----- INPUT DATA

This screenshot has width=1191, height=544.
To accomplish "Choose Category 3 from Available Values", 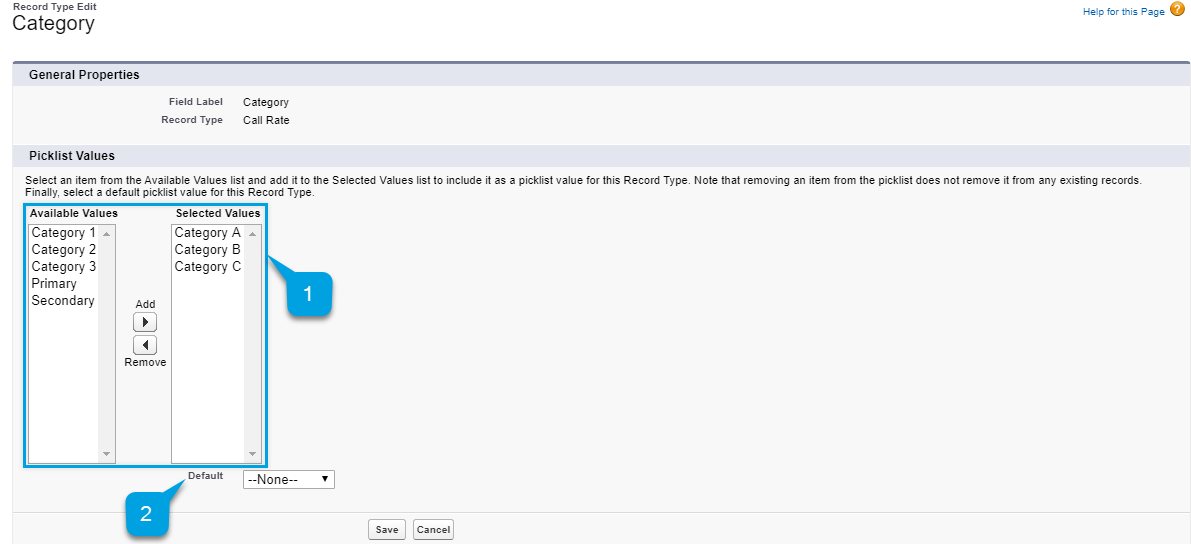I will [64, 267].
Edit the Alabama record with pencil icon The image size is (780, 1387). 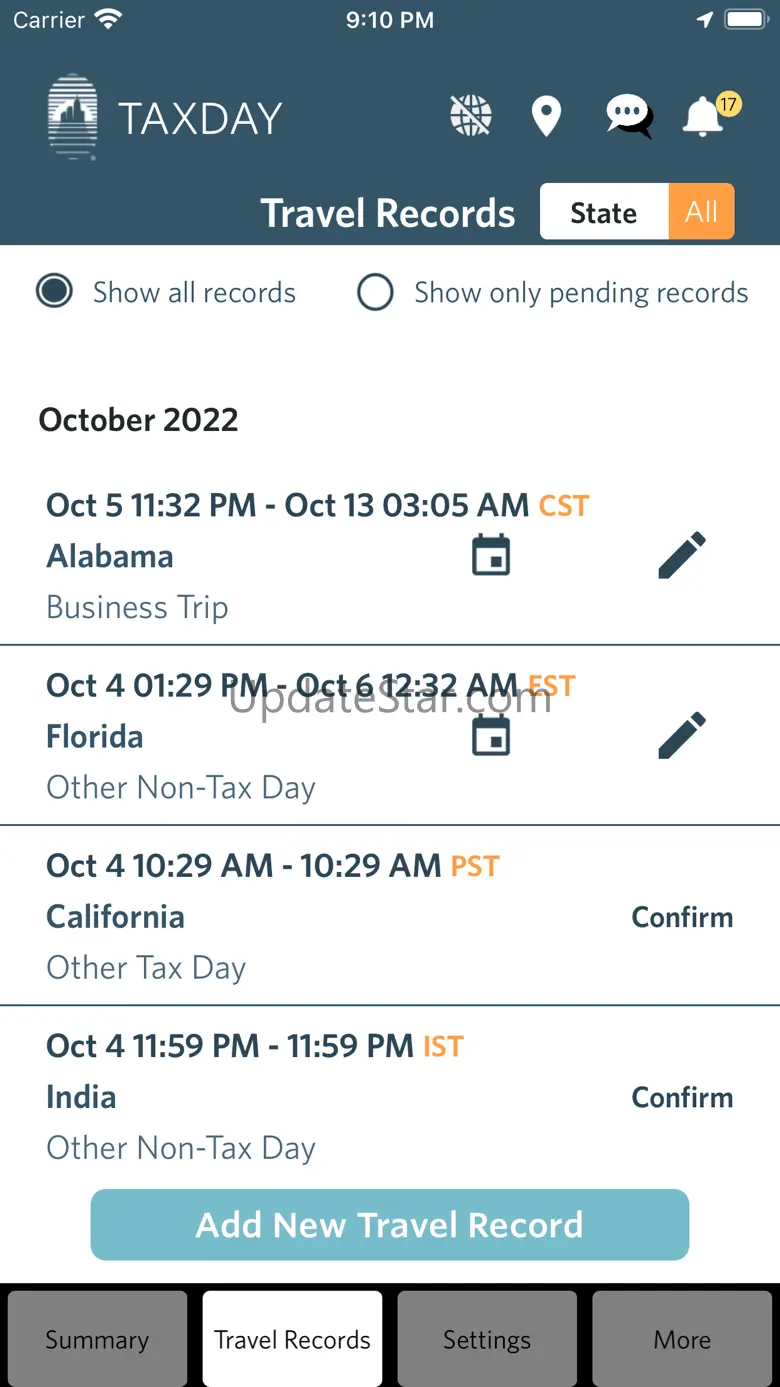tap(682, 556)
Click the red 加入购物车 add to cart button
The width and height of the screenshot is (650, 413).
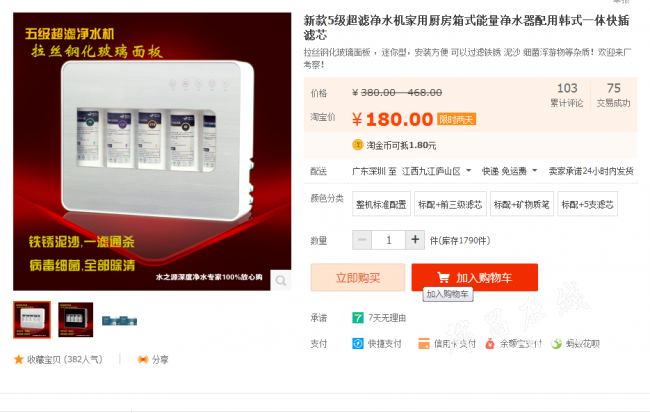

----------

Please update the stretch from "Click the red 加入购物车 add to cart button" through the end of the rows by replacing "red" with "orange" and changing nothing else, and leave the pictures out of your answer.

● **RESULT OF THIS EXERCISE**
Click the orange 加入购物车 add to cart button
The width and height of the screenshot is (650, 413).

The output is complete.